:: INPUT FOR THIS TASK ::

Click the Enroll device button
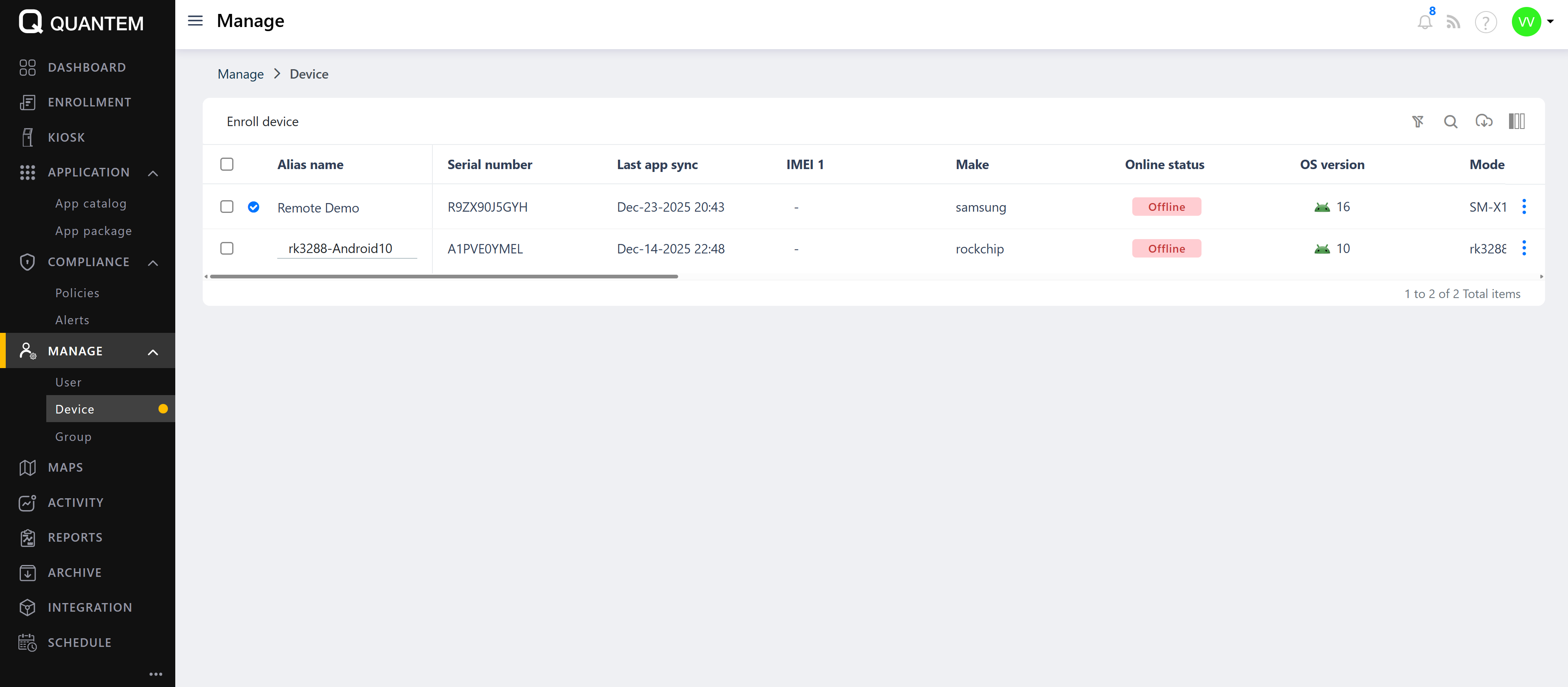The image size is (1568, 687). tap(262, 122)
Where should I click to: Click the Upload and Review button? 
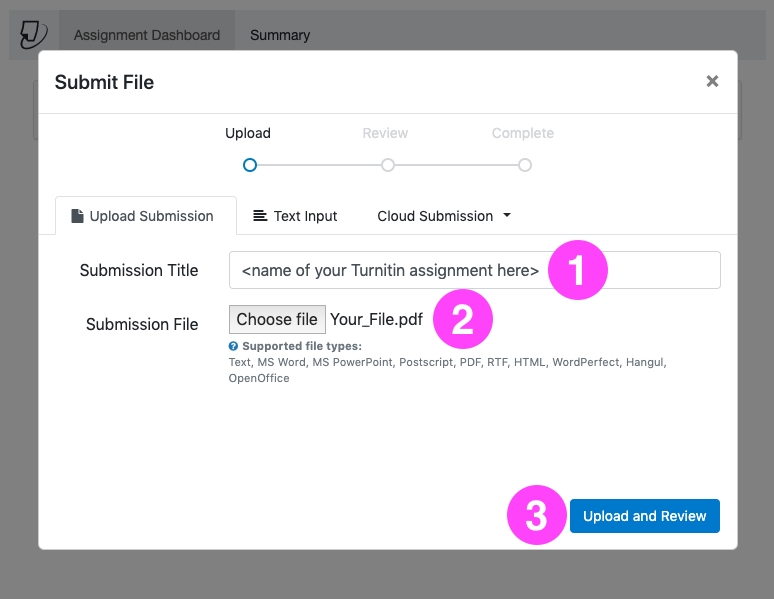(645, 516)
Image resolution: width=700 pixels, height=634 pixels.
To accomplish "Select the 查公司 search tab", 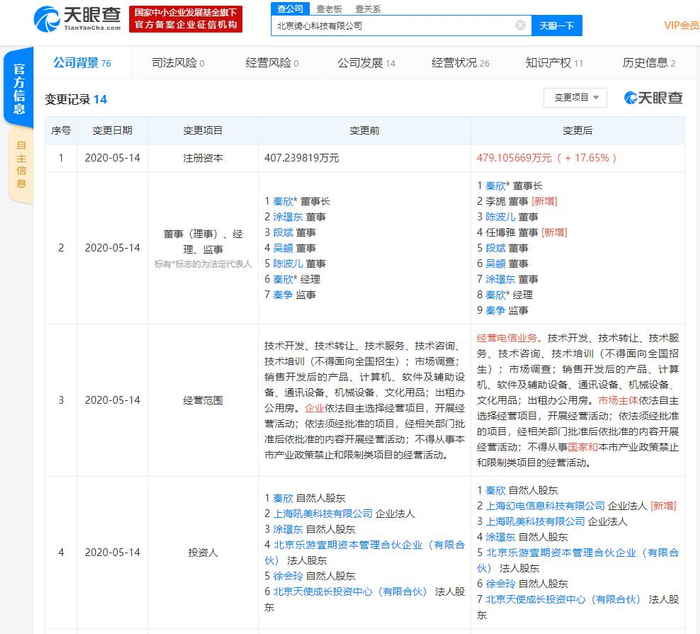I will [x=289, y=8].
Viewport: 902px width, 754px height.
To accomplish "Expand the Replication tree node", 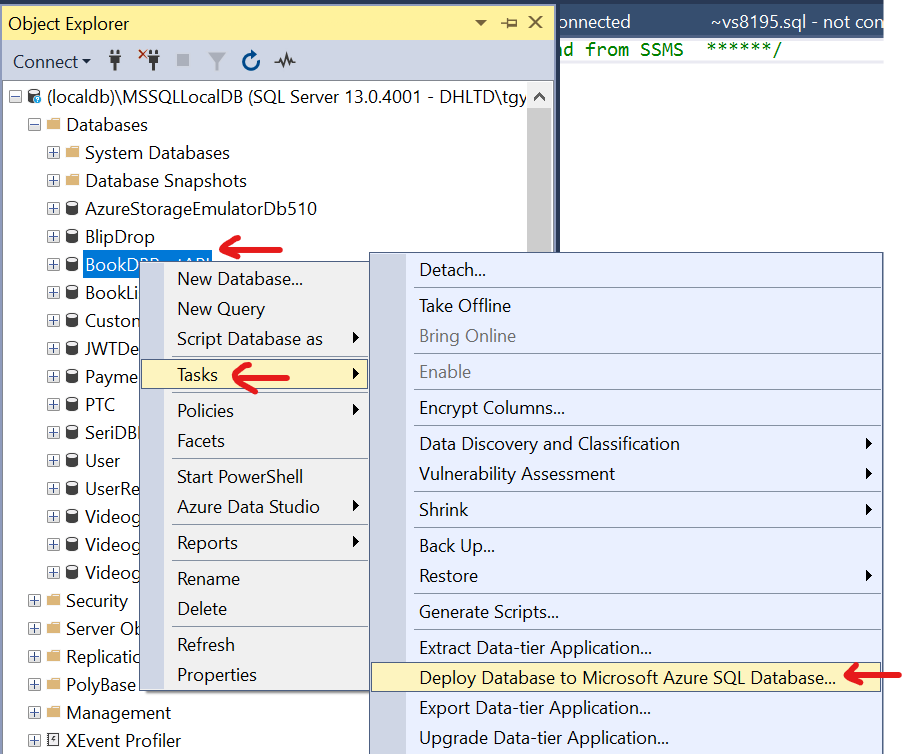I will coord(34,656).
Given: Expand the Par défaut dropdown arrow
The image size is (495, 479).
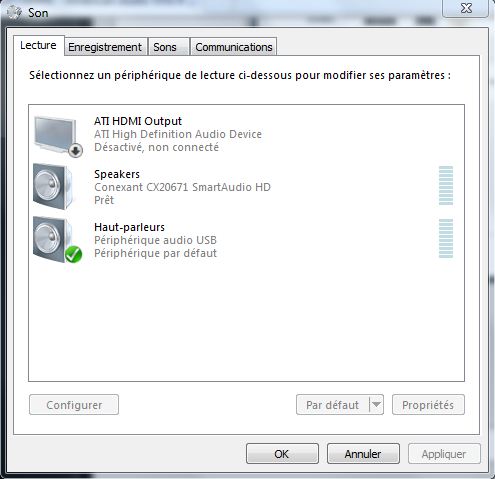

:::

● **WHAT YOU NEED TO DO**:
List each line of the material above that contains the string "button". Case counts.

● **WRITTEN RESPONSE**:
Click the Enroll device button
Where should I click to: Click the Upload and Review button? 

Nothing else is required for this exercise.